*Page extract:*
First mentioned as an inn in 1661, the Golden Cross is dated to 1583. The structure of the building is typical of the Tudor-style of this period with three vaulted or ‘jettied’ upper floors. It has close-studding on the upper floors and moulded jetty boards. The finest feature is the 'dragon beam' visible in the ground-floor ceiling. This is a large timber beam that enables a jettied first floor to pass round a corner of the building.

Today, the Golden Cross stands much modified. A restoration in the late nineteenth and early twentieth centuries used timbers from the original wooden bell tower of St. Michael's Church. An extension in 1968 substantially changed the interior of the pub, doubling the building's size by extending the gentleman's bar, smoke room and upstairs club room.

In February 1955, the Golden Cross was listed by the now-disbanded Coventry City Guild (1914–1961) as a Grade II* listed building of special interest. There are only three buildings like it in the city centre.

After suppression of religious houses, inns such as the Golden Cross became important meeting places for city companies. Groups such as the Golden Cross Philanthropic Society, formed in 1859, held regular meetings in the club room upstairs. The society was composed of well-respected men of society and their aim was to help the poor by raising money for local hospitals, schools etc. The Coventry City Supporters club also held a meeting at the Golden Cross in 1951. The poet Philip Larkin was a frequent visitor. Since the 1970s, the club room has been associated with live music.

The pub stands in the medieval heart of the city close to several other ancient buildings that survived the bombing raids of the Second World War, namely the shell of the old Coventry Cathedral of St. Michael, St. Mary's Guild Hall, Holy Trinity Church.

==Coventry Cross ==

The public house is probably named after the nearby Coventry Cross. The new monument is 100 metres from the original position in Broadgate and Cross-Cheaping. In 1422 a cross was set up at the south end of Cross Cheaping; it may not have been the first on the site. This was replaced in 1543 by a magnificent monument, for which Sir William Holles had left £200 in his will.

This Coventry Cross was erected some 40 years before the Golden Cross public house. In 1668–9 it was refurbished, painted in bright colours and smothered in gold leaf, to the point that it was painful to look at on a sunny day. It had a hexagonal base and was 57 feet high, with niches containing statues of saints and kings. It fell into decay and was demolished in 1771.

== A timeline of the Golden Cross ==

- 1583 – built in typical Tudor style
- 1661 – reported as one of 137 inns/alehouses in Coventry
- 1900s – underwent extensive restoration and reconstruction
- 1955 – registered as a Grade II listed building of particular interest
- 1968 – substantially extended
- 2016 - completely refurbished by Heineken.

*Exercise brief:* Write out, word for word, the passage of the Golden Cross text above that begins with the words containing "The pub stands" and ends with "in his will.".

*Entries shown:*
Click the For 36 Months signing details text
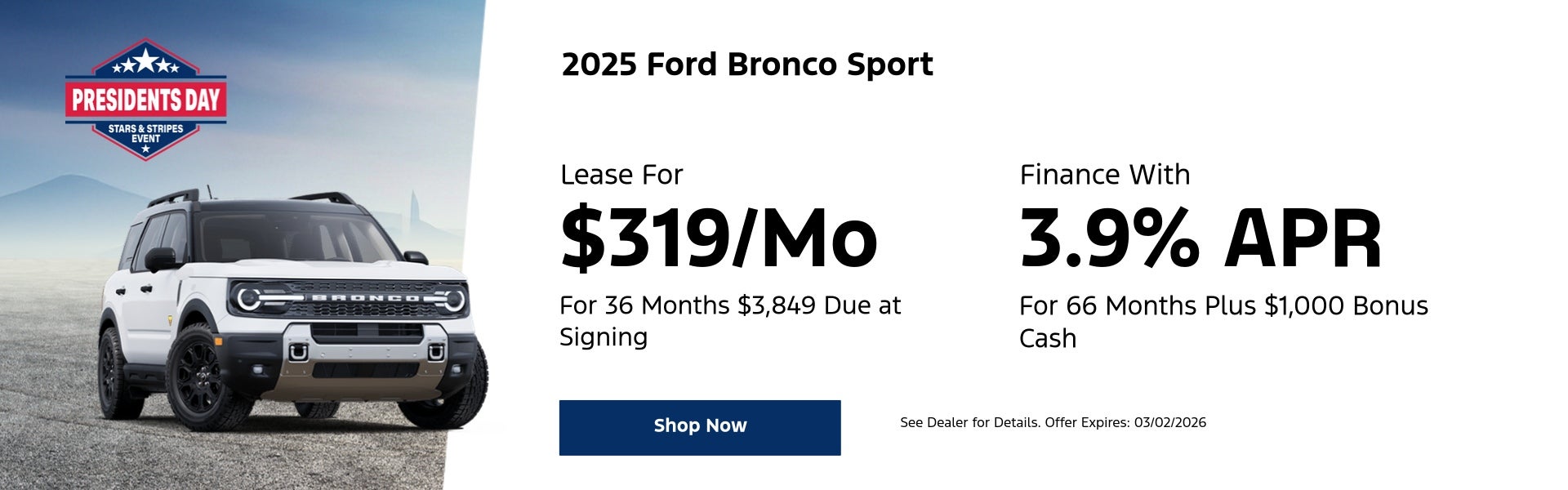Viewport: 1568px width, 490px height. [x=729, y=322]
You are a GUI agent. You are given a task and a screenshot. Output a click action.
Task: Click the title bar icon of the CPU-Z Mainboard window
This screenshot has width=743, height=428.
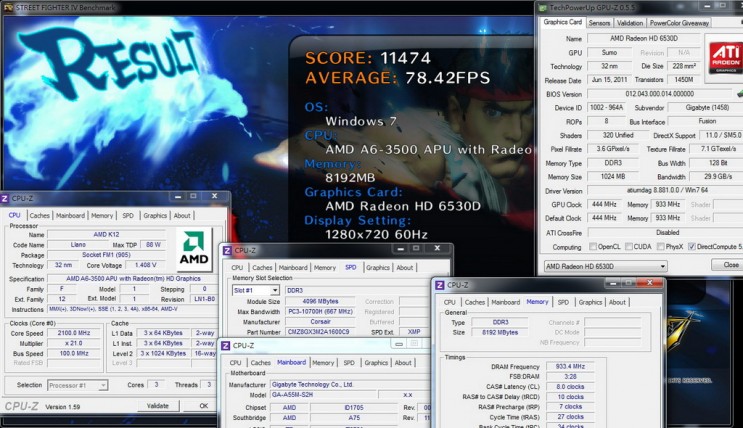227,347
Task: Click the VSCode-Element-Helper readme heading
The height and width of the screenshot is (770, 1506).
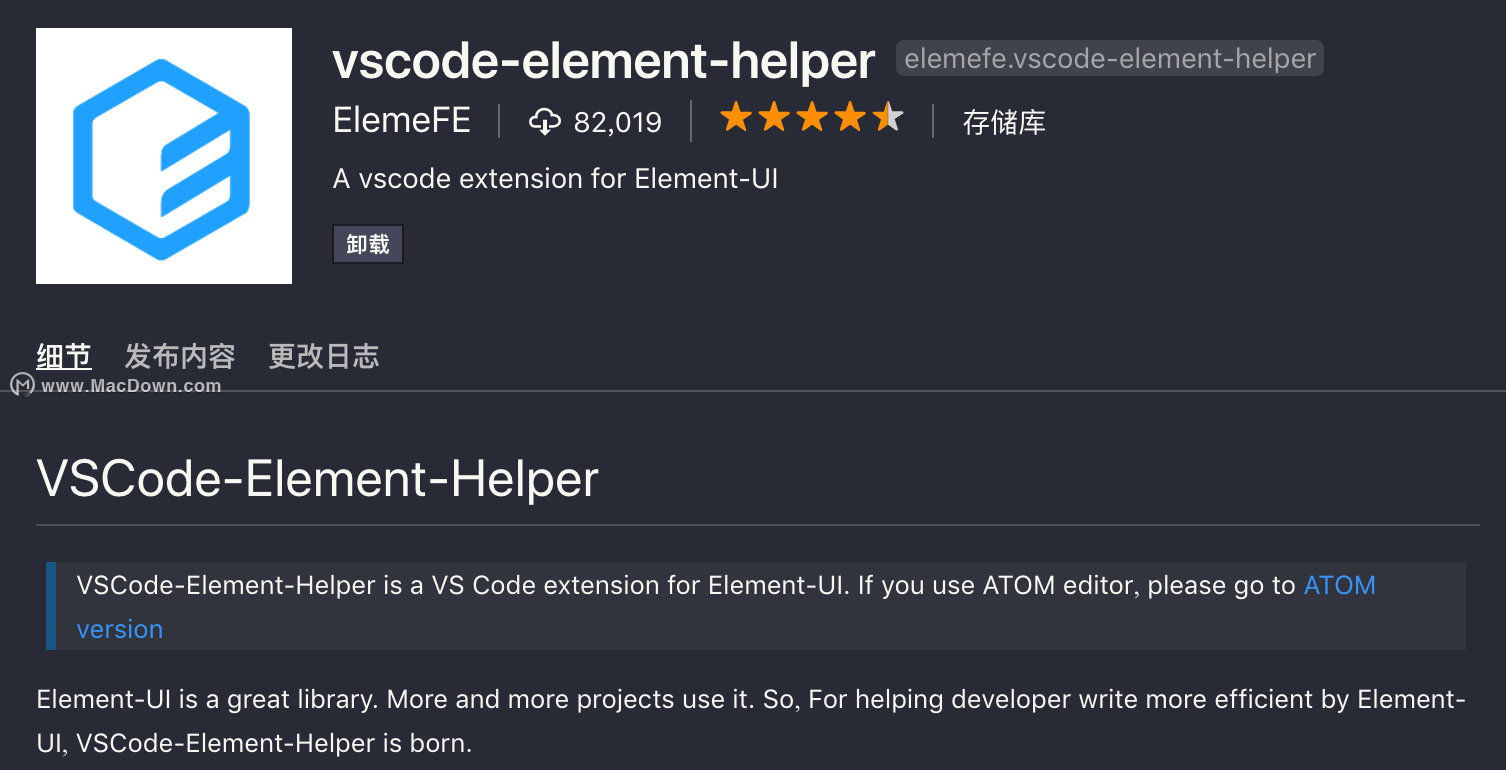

*Finished task:*
The pub stands in the medieval heart of the city close to several other ancient buildings that survived the bombing raids of the Second World War, namely the shell of the old Coventry Cathedral of St. Michael, St. Mary's Guild Hall, Holy Trinity Church.

==Coventry Cross ==

The public house is probably named after the nearby Coventry Cross. The new monument is 100 metres from the original position in Broadgate and Cross-Cheaping. In 1422 a cross was set up at the south end of Cross Cheaping; it may not have been the first on the site. This was replaced in 1543 by a magnificent monument, for which Sir William Holles had left £200 in his will.